- _Task statement_
Copy word for word the lines from the line with "Task: Open the" to the line with "Action: (x=1551, y=111)", both ends included, and leave the pictures out of your answer.

- _Data for this task_

============================================================

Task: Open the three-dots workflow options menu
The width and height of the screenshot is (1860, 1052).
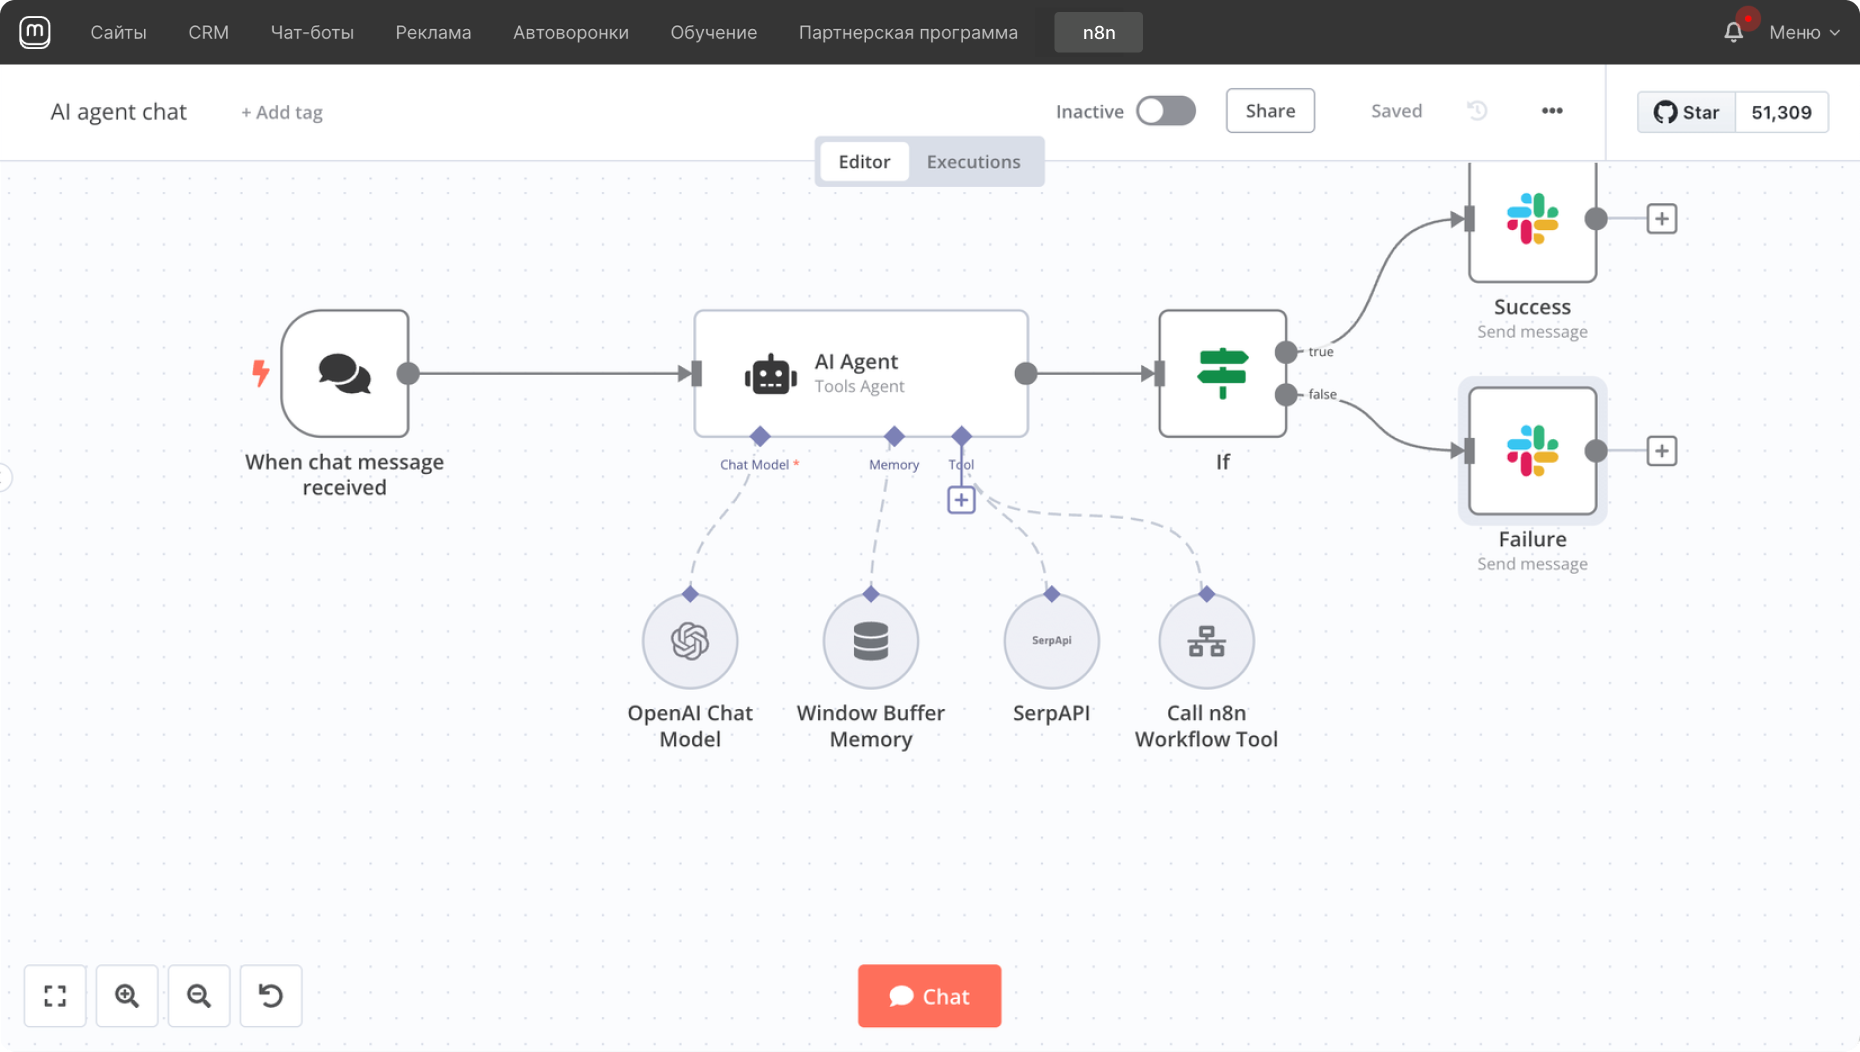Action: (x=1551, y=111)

============================================================

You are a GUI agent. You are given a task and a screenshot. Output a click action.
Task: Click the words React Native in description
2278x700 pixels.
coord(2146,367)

============================================================

- _Solution to the exercise_
Task: Open the three-dots workflow options menu
The width and height of the screenshot is (1860, 1052).
Action: (x=1551, y=111)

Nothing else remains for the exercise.